As the latest step in that conversation, earlier this week the City University of New York (CUNY) in collaboration with National Renewable Energy Laboratories (NREL) and Meister Consultants released a new report which looks at barriers to deploying “resilient solar”, focusing on distributed PV and battery storage systems, as well as strategies for addressing these roadblocks.

This work is not new for CUNY, which through its Smart DG Hub New York City helped the city to set a goal last year to deploy 100 megawatt-hours (MWh) of energy storage by 2020. Getting there may be another matter, and New York City at the end of 2016 had only deployed 4.8 MWh of energy storage – 4.8% of its goal.

 

Show me the money

The main challenge identified in New York City Resilient Solar Roadmap is familiar. Despite ongoing cost declines for battery storage systems, they still aren’t cheap. Not only are there currently no state- or city-wide incentives for battery storage, as there are for solar, but the means to compensate or even value the resiliency services that such systems provide are lacking.

This barrier is a familiar one for the solar industry, as both utility-scale solar and distributed solar can provide a range of technical services to improve the function and stability of electrical grids, but in most markets are not currently compensated for doing so. The same goes for distributed batteries in New York. “Resilient solar can provide a number of ancillary services to the grid, but is prevented from being compensated due to the high capacity limits for NYISO’s programs which preclude distributed generators from participating,” notes the report.

But while there is a number for providing grid services in NYISO, the ability of batteries to provide backup power in the event of a storm – including keeping critical city infrastructure operating – has not even been assigned a value by policymakers. “These factors are currently not incorporated into cost calculus for projects or considerations for federal grant funding, but would improve the economic applicability of resilient solar,” reads the report.

It also doesn’t mean that no one is paying for the lack of resiliency. “While this value has not been well-defined as a price signal, the business interruption and property damage costs of outages are typically pushed through to insurance companies, banks, and government agencies,” notes the report.

CUNY’s DG Hub has developed a methodology for valuing resiliency with a goal of developing price signals for services provided by solar and storage. The organization is in the process of refining that methodology and as part of that is working with stakeholders to develop “consensus-based metrics to assess the threat of power outages to building facilities”.

 

Technical and regulatory barriers

However, these economic and financial barriers are not the only things holding up deployment, and just as was the case with solar, the regulatory process is struggling to keep up with the advance of technology.

“Local permitting processes for dominant (e.g. lithium-ion) and emerging battery chemistries are not formally established or evolving as permitting agencies gain new knowledge, increasing project risk and lag times for resilient solar projects,” reads the report. “This also can decrease the willingness and readiness of the energy storage industry to participate in the New York market.”

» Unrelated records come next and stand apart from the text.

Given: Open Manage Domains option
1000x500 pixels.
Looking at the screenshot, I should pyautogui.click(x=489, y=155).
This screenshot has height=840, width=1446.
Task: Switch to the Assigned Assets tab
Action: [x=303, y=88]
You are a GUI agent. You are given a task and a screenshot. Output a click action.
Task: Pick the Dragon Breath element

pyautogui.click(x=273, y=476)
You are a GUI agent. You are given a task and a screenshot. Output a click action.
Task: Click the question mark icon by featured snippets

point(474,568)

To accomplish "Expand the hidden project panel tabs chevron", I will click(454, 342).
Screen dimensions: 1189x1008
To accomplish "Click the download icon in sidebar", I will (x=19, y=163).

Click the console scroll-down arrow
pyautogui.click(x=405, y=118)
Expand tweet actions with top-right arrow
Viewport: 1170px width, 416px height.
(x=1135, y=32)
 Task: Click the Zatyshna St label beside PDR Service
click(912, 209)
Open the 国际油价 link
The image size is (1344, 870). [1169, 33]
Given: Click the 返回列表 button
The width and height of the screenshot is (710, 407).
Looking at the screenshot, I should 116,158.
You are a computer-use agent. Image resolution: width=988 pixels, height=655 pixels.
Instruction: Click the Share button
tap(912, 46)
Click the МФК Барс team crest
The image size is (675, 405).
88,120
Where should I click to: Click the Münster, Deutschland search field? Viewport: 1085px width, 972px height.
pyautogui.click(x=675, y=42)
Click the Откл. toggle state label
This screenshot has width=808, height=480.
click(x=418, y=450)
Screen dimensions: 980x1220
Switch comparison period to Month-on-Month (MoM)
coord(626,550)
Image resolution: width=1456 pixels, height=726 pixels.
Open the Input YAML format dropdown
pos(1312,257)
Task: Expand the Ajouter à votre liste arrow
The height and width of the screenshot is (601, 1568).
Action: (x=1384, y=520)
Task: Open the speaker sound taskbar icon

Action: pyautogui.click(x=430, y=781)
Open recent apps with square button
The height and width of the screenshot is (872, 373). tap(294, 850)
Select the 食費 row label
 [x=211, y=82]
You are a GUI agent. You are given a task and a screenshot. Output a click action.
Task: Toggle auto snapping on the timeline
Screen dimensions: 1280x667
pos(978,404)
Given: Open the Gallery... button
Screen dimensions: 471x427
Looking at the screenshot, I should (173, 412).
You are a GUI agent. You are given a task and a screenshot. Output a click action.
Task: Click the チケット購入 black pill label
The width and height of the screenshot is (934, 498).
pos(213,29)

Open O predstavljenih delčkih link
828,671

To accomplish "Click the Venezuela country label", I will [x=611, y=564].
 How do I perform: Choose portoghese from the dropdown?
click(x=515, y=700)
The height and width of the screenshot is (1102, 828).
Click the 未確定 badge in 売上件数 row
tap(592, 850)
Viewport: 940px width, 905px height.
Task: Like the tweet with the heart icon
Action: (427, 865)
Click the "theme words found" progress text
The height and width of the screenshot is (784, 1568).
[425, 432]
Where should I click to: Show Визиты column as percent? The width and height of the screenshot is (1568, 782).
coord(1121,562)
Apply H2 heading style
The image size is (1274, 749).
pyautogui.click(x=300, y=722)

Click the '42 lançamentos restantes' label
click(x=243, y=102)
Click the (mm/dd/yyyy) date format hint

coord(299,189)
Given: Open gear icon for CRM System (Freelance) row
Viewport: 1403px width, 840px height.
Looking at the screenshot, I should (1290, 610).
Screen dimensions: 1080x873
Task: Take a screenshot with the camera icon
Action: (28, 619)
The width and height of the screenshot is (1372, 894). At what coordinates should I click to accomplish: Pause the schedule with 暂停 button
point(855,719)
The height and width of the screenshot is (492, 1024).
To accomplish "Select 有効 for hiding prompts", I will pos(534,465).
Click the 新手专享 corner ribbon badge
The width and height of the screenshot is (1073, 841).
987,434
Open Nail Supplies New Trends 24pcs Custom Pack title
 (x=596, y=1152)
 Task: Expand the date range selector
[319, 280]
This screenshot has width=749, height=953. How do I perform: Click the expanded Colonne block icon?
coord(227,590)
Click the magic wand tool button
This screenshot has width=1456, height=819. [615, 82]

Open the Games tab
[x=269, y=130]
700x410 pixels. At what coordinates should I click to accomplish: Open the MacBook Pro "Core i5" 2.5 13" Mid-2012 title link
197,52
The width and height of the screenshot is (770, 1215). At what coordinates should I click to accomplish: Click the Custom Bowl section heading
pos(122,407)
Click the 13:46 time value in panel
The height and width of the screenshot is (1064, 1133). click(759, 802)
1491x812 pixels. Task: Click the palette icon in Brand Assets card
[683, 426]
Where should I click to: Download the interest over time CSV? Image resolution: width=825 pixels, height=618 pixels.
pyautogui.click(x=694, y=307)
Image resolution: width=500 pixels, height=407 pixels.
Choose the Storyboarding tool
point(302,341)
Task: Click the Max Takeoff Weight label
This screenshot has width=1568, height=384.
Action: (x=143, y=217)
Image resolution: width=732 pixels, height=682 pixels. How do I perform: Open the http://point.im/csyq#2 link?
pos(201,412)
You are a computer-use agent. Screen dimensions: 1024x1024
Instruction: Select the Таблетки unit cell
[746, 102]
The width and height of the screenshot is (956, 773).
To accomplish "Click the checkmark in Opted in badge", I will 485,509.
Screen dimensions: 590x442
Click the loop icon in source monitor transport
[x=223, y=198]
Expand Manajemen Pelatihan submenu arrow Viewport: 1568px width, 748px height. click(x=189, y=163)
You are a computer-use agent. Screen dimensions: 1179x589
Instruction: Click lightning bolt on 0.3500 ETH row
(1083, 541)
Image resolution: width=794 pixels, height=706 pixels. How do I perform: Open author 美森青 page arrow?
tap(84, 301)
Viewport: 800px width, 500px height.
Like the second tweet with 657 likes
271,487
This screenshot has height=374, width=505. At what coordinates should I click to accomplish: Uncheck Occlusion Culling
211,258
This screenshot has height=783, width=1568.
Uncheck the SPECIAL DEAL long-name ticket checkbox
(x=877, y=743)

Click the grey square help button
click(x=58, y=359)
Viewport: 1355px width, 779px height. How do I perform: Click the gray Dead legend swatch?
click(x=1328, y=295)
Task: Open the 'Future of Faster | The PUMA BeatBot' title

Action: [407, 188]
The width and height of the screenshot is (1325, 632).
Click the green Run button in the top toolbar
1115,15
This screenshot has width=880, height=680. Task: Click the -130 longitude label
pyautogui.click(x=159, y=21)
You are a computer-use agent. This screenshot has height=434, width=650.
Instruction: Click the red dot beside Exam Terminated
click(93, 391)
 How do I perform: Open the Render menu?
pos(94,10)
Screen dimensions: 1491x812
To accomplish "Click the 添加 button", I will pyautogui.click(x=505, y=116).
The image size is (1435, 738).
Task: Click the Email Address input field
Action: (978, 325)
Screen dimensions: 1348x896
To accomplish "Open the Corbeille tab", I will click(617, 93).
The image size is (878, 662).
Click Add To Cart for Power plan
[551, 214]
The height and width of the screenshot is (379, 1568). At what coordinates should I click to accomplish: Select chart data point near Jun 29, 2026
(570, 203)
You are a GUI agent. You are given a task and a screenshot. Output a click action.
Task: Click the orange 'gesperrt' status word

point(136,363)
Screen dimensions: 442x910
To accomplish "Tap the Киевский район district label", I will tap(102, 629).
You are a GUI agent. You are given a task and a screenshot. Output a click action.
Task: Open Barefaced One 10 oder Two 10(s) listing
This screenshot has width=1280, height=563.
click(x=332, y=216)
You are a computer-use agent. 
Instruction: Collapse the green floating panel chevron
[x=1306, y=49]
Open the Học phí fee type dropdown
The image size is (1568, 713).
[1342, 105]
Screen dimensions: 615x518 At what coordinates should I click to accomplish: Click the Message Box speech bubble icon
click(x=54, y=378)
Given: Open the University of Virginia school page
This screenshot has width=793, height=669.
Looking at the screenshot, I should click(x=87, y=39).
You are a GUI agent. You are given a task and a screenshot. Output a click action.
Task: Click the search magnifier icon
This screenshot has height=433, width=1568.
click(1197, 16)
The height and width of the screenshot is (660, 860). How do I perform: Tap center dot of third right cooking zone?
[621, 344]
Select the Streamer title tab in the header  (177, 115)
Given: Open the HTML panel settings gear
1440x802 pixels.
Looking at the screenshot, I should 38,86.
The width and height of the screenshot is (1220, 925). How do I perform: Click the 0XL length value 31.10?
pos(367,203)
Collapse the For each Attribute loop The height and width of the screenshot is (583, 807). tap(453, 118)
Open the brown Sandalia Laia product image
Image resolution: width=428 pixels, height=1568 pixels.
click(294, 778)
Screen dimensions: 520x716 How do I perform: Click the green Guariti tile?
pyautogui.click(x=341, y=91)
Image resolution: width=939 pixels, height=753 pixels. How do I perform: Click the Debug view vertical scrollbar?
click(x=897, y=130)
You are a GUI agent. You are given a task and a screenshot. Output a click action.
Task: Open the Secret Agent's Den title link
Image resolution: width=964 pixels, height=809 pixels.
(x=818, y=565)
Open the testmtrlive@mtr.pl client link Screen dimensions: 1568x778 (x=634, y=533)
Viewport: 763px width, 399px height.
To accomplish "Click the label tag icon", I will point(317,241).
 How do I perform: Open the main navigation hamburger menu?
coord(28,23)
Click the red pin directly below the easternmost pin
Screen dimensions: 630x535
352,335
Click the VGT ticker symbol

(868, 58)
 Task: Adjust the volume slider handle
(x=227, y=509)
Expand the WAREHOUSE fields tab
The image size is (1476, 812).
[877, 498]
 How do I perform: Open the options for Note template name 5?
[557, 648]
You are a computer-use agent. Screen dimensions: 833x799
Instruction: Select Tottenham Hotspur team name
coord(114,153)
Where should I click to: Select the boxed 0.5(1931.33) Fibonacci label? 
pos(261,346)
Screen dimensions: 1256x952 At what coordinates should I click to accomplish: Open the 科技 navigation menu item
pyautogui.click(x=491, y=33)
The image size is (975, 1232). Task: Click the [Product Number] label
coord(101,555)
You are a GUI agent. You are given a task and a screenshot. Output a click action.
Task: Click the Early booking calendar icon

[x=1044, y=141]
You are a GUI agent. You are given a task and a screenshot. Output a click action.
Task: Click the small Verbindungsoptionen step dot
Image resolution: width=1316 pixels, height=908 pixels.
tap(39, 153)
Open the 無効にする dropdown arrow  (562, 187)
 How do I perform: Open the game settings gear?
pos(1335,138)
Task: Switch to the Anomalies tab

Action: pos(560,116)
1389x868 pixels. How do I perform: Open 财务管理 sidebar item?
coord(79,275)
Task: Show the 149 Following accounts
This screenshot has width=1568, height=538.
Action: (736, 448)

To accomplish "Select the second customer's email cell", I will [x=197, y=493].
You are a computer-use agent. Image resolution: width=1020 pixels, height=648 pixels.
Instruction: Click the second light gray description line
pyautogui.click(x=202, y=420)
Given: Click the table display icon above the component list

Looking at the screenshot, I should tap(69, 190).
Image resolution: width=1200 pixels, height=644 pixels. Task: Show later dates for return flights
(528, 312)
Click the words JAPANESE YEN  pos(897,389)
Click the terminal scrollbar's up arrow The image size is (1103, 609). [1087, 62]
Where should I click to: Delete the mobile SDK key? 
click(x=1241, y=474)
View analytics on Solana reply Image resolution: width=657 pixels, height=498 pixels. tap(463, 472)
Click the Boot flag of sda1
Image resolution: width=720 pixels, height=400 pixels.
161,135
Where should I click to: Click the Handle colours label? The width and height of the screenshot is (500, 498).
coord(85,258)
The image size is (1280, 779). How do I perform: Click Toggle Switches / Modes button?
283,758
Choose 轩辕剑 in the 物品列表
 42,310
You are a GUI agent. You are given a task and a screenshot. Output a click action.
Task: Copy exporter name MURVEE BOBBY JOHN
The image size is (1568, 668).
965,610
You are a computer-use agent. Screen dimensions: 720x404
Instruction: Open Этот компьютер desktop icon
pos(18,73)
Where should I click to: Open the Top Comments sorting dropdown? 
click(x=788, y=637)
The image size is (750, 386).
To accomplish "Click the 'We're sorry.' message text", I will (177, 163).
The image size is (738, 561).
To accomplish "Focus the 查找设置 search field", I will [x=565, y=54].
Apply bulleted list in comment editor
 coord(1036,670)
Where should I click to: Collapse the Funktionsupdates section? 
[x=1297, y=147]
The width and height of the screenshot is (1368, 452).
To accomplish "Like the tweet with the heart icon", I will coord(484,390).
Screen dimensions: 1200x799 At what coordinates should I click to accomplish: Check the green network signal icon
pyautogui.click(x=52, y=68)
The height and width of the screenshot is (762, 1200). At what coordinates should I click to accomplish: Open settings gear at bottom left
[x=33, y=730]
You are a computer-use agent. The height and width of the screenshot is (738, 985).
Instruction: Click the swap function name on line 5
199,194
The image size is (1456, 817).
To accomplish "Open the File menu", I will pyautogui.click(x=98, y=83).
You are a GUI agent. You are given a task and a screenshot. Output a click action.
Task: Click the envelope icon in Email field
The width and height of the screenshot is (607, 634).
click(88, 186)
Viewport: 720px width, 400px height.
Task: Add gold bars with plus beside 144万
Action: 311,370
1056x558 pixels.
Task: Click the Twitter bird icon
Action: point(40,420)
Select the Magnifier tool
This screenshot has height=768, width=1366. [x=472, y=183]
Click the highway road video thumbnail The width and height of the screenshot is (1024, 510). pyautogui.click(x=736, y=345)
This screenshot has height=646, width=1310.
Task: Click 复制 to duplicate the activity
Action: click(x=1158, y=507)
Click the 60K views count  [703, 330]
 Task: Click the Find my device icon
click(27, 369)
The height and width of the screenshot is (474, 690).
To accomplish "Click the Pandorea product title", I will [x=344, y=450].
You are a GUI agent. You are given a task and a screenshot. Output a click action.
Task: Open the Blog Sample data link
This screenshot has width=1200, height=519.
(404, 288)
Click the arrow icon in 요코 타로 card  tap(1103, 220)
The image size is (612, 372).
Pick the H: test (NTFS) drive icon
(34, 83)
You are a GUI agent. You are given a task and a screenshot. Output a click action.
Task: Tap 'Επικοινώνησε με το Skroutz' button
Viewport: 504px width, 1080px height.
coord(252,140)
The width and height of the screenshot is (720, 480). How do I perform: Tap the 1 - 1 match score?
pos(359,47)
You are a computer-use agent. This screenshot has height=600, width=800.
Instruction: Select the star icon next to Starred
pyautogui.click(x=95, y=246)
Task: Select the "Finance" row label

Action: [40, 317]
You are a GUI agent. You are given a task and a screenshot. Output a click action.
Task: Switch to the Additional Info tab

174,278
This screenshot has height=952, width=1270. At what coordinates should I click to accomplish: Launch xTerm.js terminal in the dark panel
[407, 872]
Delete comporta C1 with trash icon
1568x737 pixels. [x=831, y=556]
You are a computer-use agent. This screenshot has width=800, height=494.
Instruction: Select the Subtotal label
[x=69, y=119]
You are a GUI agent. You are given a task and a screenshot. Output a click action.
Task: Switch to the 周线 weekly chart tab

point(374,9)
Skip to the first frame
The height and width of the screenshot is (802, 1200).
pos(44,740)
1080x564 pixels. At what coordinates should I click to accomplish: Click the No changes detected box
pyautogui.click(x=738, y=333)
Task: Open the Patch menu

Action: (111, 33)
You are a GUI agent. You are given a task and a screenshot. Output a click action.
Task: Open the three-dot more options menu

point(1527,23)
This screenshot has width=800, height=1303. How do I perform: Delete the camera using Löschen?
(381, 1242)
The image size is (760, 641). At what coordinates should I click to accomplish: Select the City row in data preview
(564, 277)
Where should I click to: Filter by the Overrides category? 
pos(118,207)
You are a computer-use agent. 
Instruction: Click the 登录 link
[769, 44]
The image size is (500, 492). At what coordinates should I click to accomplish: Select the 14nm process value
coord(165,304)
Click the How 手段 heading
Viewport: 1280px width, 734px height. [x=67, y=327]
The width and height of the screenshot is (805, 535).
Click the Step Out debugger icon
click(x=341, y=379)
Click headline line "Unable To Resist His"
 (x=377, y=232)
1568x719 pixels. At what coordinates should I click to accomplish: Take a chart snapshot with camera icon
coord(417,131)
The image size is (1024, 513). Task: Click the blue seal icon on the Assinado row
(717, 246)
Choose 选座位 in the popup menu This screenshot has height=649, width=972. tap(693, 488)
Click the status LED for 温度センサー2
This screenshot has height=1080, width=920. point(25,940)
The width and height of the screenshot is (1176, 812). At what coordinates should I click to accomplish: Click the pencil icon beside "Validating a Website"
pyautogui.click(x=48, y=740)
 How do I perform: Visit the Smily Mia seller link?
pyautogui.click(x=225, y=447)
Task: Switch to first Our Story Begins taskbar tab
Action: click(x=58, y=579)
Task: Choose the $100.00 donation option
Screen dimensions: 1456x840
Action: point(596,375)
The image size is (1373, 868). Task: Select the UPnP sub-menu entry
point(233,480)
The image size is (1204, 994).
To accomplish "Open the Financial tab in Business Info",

This lag is not only on the part of city agencies, and the report also notes that while standards are under development there are currently no standardized or open protocols for communication systems and grid-wide connectivity.

The report lists a wide range of current efforts to address both technical and economic barriers, some of which are part of the Reforming the Energy Vision (REV) process at the state level. In the interim, the Smart DG Hub New York City is disseminating materials through the site www.nysolarmap.com to assist in deployment.

And as these processes churn slowly forward, everyone in New York is hoping that the next big storm does not hit. At least not yet.